The authors use reinforcement learning to train P1-VL models, achieving top-tier performance on physics Olympiads and demonstrating strong generalization to other STEM domains. Results show that even smaller variants outperform larger baselines, and combining the model with agent frameworks further boosts scores, highlighting the value of integrated system design. The models also retain and enhance reasoning capabilities across text-only and multi-modal tasks, indicating effective vision-language alignment without catastrophic forgetting.

The authors use a physics problem involving fluid mechanics and atmospheric pressure to evaluate model reasoning, requiring integration of visual schematics, tabular data, and symbolic equations. Results show the model correctly identifies behavioral regimes and computes precise force values across experiments, demonstrating robust alignment between visual perception and scientific calculation.

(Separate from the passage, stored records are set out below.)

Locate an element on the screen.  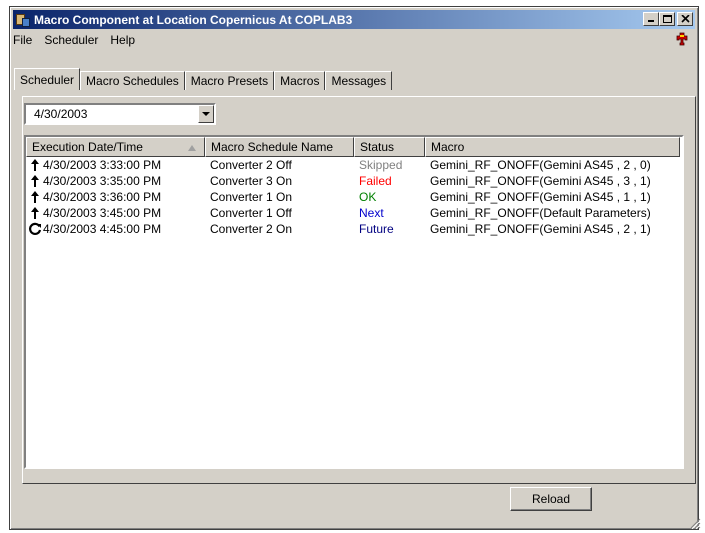
plugin-icon is located at coordinates (682, 39).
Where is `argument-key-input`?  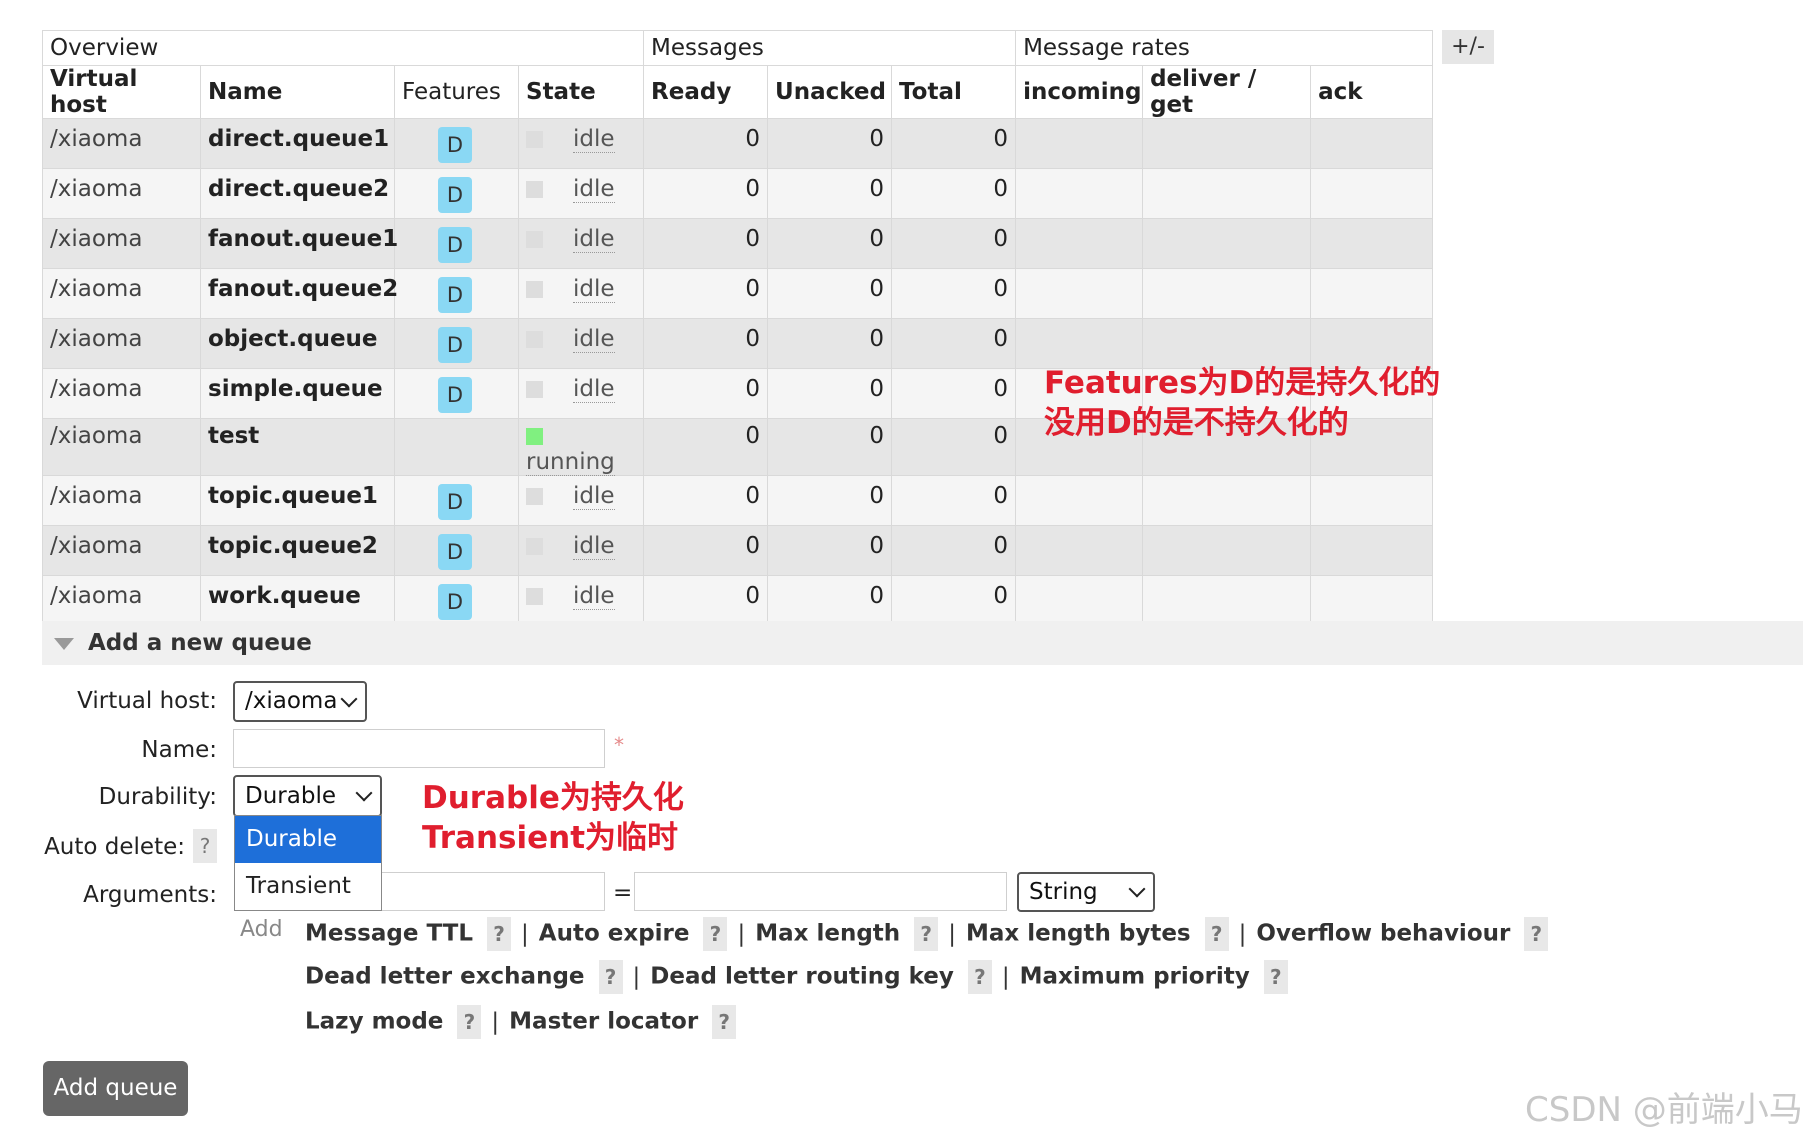
argument-key-input is located at coordinates (492, 892).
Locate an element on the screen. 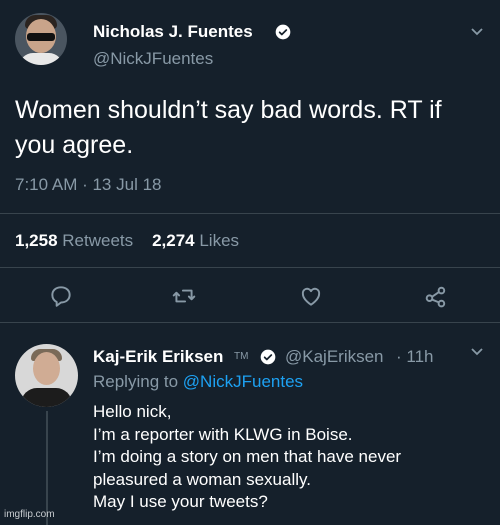 The width and height of the screenshot is (500, 525). reply-author-name: Kaj-Erik Eriksen is located at coordinates (158, 357).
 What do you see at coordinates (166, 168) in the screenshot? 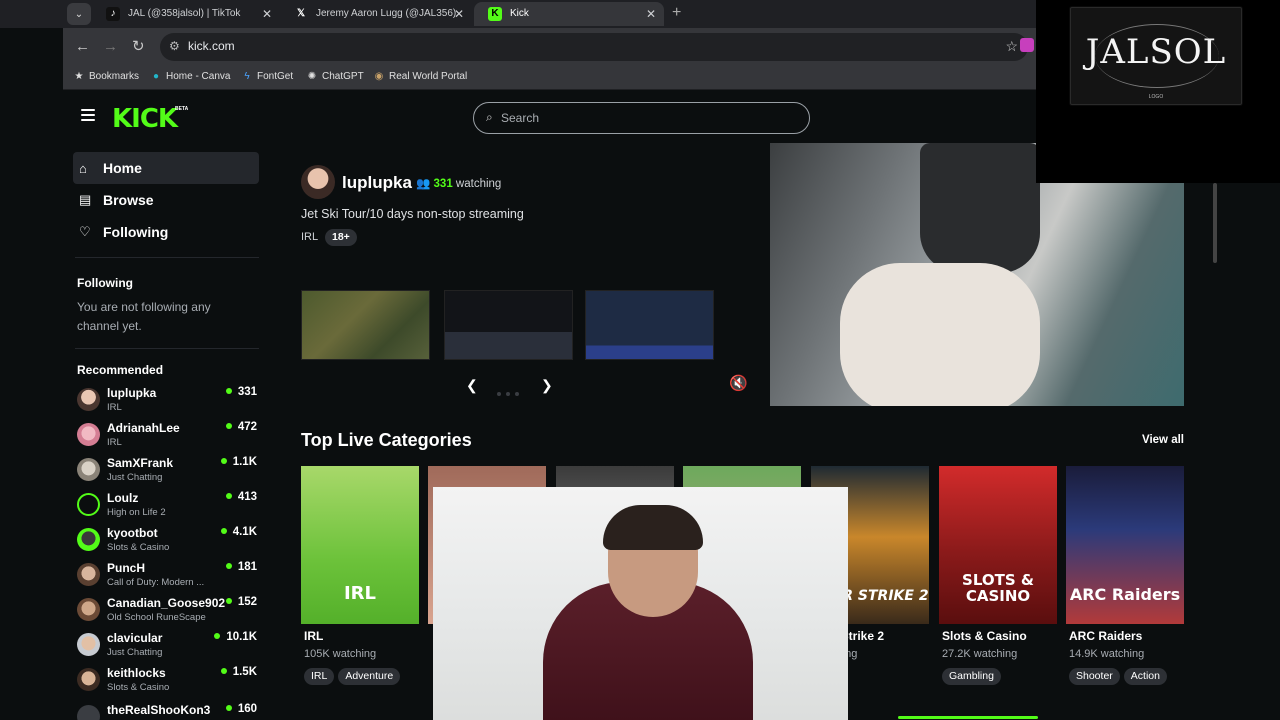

This case underscores the model’s ability to sustain multi-step reasoning under real-world physical constraints without hallucinating invalid assumptions.

The authors use reinforcement learning to train P1-VL models, achieving top-tier performance on physics Olympiad benchmarks, with the largest variant ranking third among all models and outperforming several closed-source systems even without agent augmentation. When combined with the PhysicsMinions agent framework, the model climbs to second place globally, setting new state-of-the-art scores on multiple competitions, demonstrating that multi-agent collaboration significantly enhances complex scientific reasoning. Results also show strong generalization beyond physics, with consistent gains over base models across diverse STEM and multimodal benchmarks, indicating that domain-specific training does not compromise but rather amplifies broader reasoning capabilities.